> _Exercise details_:
Give as a JSON list of strings every line of the rows below, one string per line with blank lines omitted. Start with the line containing "The width and", go on through the last row, and leave out the pictures.

> _Material supplied_:
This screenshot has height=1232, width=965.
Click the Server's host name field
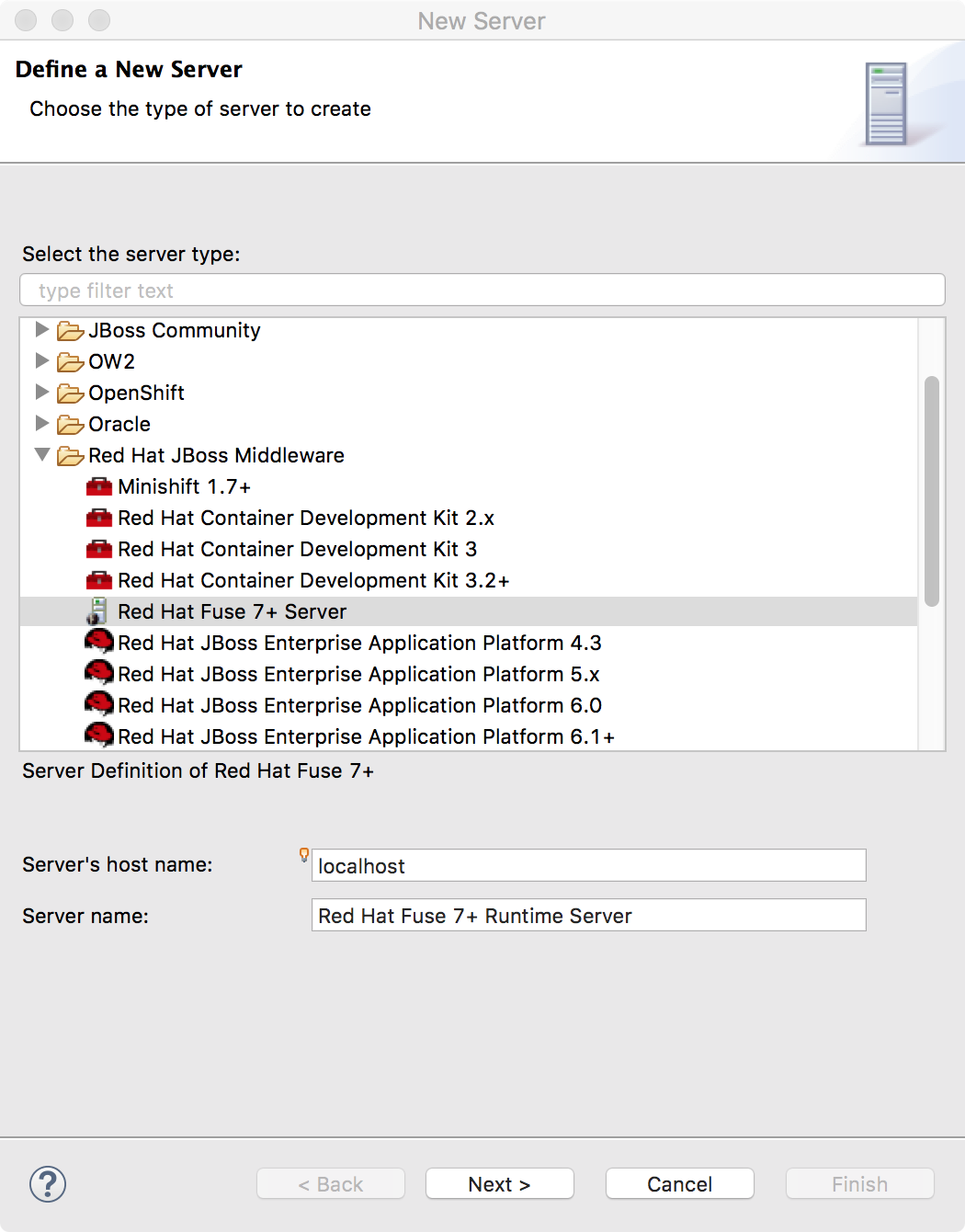[588, 865]
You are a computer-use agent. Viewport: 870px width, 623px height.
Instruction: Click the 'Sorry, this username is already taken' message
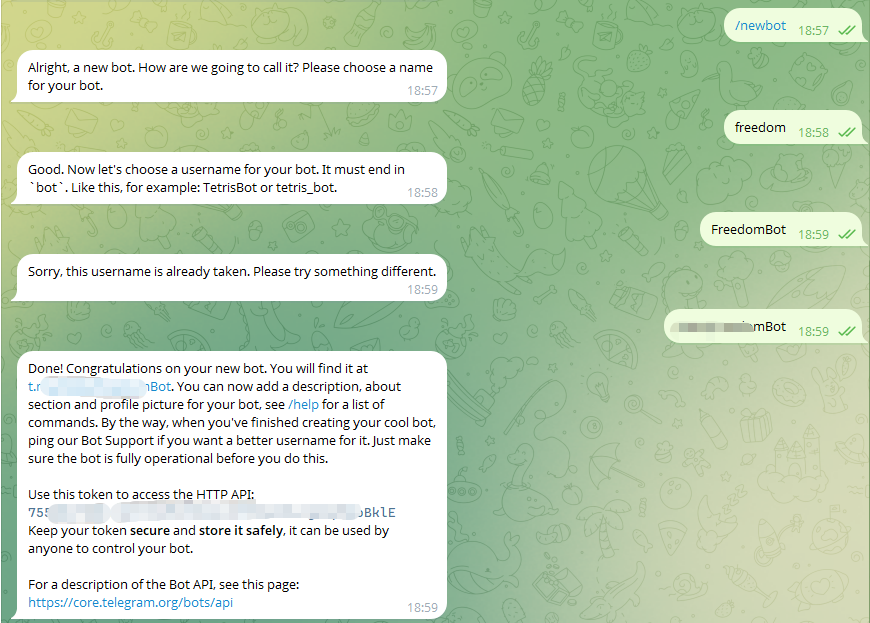[232, 271]
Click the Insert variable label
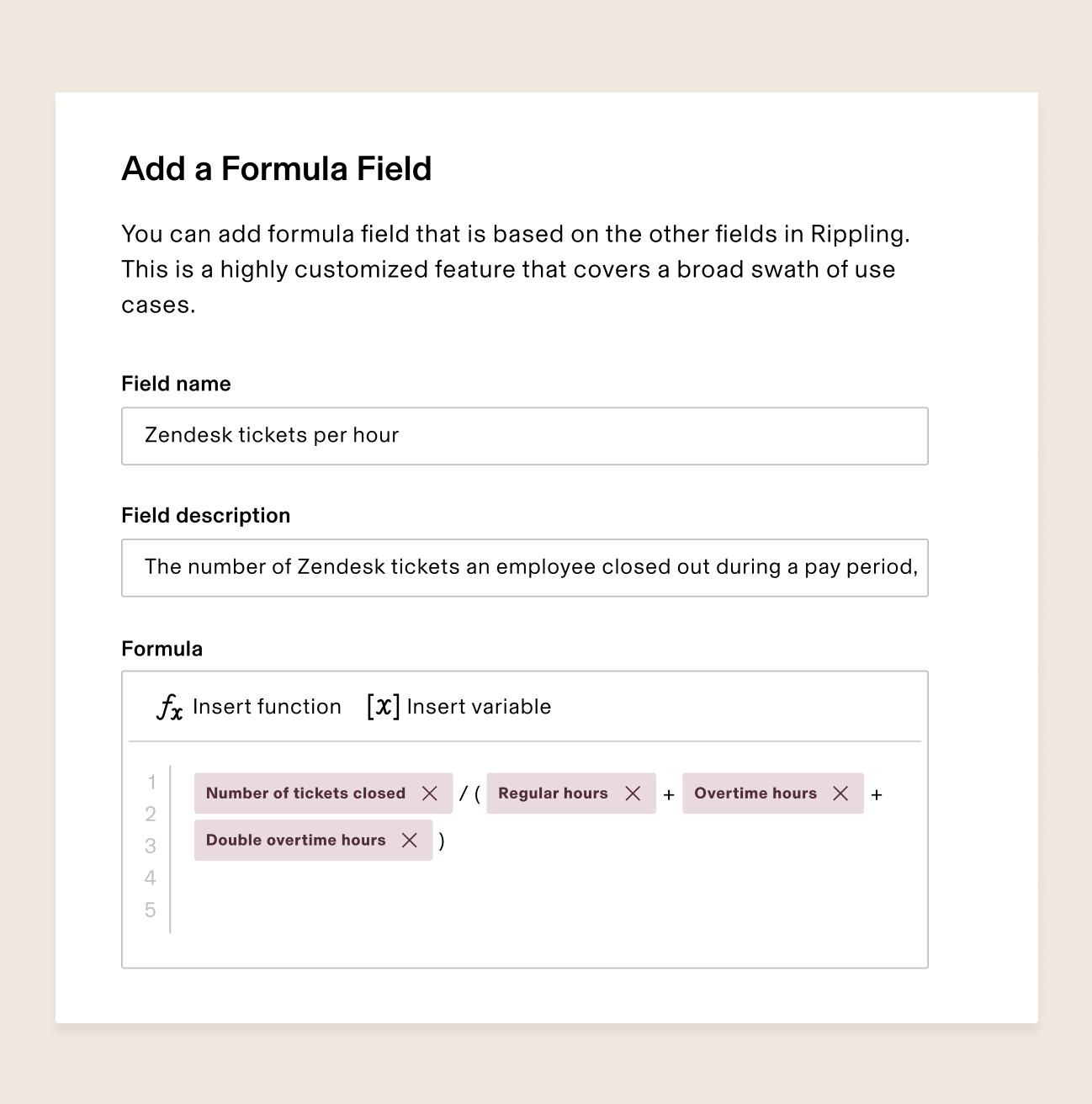Viewport: 1092px width, 1104px height. (x=479, y=707)
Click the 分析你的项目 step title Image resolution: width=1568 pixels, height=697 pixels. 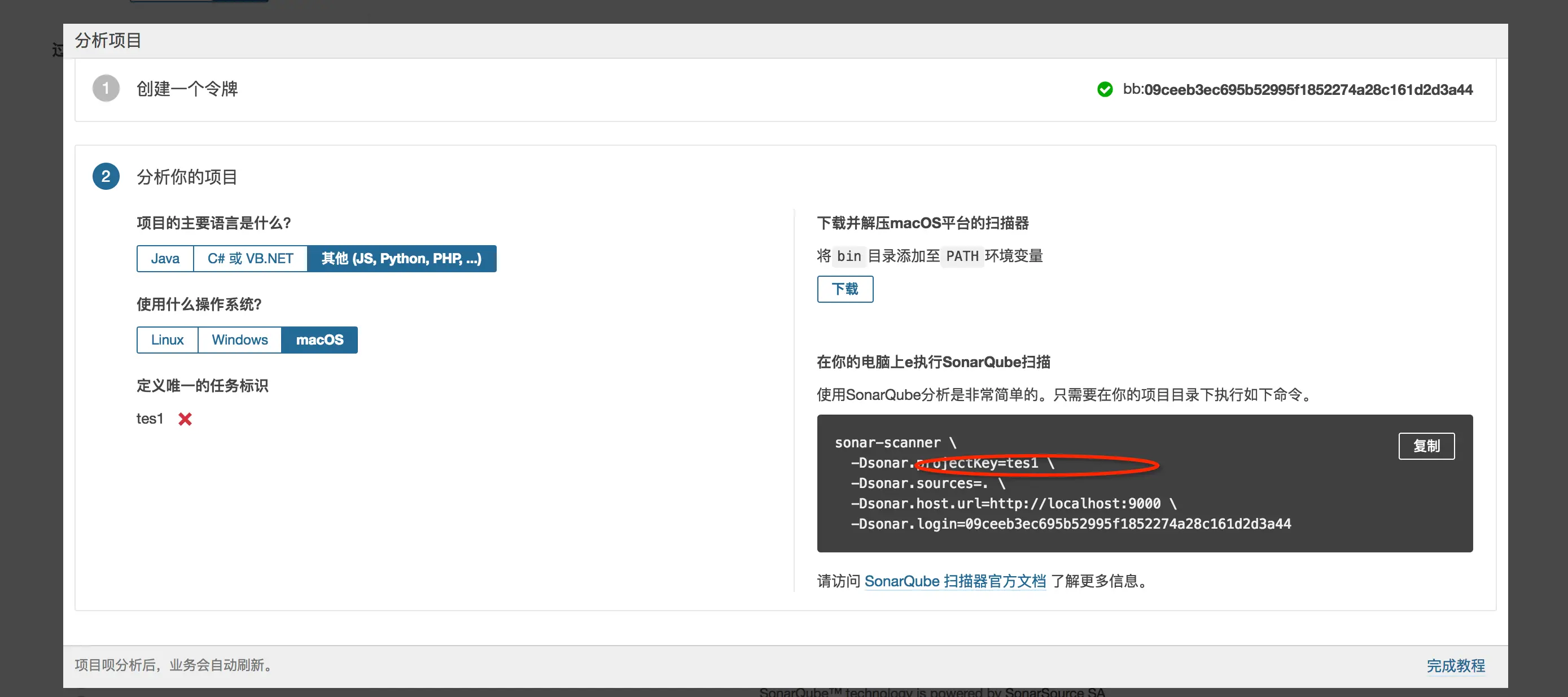coord(187,177)
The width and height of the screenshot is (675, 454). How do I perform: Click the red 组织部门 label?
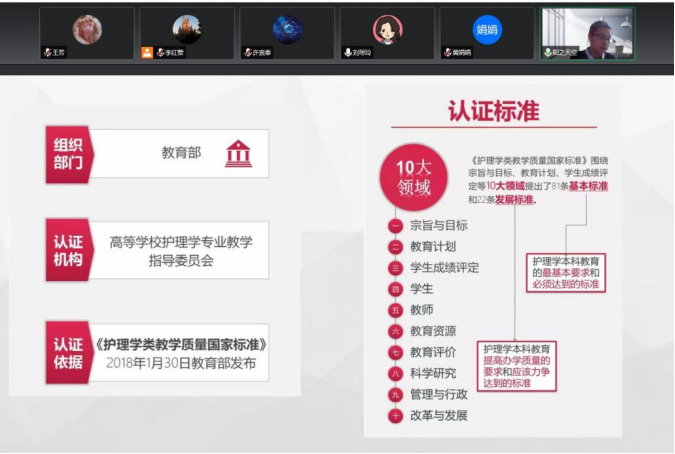point(68,154)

> _Output for this task_:
[
  "The width and height of the screenshot is (675, 454). How do I perform: Click the red 组织部门 label?",
  "point(68,154)"
]